■ **About this task**:
State the number of lines in the following material that contain the string "from", and nothing else.

■ **Data for processing**:

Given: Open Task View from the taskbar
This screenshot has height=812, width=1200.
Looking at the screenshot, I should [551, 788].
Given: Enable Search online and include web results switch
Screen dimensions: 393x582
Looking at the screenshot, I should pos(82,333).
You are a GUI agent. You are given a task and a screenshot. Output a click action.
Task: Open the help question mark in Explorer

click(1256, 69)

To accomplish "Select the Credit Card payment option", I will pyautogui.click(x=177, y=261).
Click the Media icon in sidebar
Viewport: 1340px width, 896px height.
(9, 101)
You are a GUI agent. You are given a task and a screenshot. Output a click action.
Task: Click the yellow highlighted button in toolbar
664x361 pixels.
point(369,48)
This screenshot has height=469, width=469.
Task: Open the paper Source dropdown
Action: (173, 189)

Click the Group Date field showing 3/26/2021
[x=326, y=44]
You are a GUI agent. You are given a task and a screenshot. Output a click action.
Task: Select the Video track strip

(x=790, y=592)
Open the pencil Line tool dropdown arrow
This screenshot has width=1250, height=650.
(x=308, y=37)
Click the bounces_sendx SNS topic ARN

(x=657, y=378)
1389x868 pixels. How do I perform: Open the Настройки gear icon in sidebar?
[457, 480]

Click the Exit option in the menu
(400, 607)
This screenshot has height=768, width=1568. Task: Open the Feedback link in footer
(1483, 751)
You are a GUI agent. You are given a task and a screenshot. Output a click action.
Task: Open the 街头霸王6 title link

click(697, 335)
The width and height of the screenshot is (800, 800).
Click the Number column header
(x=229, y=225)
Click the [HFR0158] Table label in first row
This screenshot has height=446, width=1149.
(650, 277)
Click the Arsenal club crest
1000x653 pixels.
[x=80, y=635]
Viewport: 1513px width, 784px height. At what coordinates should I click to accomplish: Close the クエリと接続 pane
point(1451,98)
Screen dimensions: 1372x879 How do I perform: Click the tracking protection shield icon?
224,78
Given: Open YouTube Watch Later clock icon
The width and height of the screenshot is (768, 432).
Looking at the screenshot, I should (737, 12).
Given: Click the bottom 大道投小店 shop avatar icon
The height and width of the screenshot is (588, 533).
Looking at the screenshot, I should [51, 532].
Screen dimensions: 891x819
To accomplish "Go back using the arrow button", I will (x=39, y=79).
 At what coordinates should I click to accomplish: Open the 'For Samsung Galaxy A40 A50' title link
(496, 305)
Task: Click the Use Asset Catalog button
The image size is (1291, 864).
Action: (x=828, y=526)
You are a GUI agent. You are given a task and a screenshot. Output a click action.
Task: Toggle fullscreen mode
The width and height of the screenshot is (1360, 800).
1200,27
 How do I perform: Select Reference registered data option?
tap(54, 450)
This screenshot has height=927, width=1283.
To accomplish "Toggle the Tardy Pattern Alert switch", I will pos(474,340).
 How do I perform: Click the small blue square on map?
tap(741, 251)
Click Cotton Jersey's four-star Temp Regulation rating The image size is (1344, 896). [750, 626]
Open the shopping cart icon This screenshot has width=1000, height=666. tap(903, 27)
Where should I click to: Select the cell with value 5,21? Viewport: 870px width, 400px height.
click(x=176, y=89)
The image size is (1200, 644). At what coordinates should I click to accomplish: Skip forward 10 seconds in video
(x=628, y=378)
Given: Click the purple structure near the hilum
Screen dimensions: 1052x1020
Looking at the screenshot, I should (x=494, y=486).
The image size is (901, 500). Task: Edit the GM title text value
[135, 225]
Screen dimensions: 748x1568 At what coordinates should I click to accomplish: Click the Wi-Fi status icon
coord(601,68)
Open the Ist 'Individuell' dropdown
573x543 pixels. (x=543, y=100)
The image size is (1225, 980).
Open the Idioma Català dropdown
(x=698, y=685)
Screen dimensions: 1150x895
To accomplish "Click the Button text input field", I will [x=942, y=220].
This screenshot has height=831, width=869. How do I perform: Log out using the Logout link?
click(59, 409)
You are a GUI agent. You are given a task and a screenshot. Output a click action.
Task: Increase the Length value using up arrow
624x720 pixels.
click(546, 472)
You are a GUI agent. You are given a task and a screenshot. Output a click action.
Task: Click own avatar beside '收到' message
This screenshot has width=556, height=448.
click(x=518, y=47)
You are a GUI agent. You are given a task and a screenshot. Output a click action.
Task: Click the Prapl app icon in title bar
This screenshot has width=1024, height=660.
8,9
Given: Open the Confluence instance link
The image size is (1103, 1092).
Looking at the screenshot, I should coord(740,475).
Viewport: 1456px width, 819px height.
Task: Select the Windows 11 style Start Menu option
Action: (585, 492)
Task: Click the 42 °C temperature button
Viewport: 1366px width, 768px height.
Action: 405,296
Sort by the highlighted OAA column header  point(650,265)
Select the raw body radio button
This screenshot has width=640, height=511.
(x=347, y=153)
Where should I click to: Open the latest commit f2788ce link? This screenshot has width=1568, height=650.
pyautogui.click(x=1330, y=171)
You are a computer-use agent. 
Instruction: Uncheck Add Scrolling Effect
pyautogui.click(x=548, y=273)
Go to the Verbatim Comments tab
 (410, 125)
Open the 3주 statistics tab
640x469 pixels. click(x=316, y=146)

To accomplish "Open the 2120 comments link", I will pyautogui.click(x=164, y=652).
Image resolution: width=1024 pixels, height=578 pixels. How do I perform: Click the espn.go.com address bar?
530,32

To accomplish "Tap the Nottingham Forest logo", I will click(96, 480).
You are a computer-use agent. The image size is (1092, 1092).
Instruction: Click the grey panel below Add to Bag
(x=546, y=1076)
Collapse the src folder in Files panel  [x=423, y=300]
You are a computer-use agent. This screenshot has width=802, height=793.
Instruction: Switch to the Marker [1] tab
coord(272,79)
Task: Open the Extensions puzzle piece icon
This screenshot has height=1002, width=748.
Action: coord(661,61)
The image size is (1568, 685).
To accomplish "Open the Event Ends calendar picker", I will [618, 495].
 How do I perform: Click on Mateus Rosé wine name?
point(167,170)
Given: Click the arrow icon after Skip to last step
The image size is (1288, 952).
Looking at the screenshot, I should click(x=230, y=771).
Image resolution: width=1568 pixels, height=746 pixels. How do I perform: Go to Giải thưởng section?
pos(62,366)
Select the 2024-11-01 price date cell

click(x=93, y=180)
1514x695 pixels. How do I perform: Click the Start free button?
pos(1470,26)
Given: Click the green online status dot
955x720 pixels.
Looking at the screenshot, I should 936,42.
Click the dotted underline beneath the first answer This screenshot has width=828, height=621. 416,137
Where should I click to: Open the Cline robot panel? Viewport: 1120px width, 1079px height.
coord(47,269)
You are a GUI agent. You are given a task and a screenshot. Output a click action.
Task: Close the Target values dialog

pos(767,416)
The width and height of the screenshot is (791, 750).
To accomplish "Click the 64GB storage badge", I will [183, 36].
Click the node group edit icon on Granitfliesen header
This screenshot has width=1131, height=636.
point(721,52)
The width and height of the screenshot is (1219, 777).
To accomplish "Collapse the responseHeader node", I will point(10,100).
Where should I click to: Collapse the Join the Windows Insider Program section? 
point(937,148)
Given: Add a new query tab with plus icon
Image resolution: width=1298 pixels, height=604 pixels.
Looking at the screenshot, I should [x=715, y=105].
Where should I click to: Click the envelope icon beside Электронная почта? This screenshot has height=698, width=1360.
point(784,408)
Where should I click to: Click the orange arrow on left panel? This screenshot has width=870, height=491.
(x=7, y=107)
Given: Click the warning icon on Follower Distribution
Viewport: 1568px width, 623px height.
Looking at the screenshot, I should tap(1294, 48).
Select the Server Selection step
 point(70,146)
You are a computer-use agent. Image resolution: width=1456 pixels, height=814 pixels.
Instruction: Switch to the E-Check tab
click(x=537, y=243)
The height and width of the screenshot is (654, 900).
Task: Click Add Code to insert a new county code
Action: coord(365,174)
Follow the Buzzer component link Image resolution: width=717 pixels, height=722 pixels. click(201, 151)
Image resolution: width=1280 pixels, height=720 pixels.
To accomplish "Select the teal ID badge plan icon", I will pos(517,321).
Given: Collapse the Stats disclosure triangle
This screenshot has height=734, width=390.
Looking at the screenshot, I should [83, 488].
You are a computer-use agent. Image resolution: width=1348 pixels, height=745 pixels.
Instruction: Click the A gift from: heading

■ **Result of this exercise**:
2